Task prompt –
Down to the last line, repeat the data below exactly.

Entries supplied –
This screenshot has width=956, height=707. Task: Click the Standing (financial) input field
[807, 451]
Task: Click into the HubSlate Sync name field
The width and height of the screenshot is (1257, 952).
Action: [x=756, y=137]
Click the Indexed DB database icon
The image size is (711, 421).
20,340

Response for this exercise –
This screenshot has width=956, height=707. Task: Click the Standing (financial) input field
[807, 451]
Task: Click into the HubSlate Sync name field
The width and height of the screenshot is (1257, 952).
Action: [x=756, y=137]
Click the Indexed DB database icon
The image size is (711, 421).
20,340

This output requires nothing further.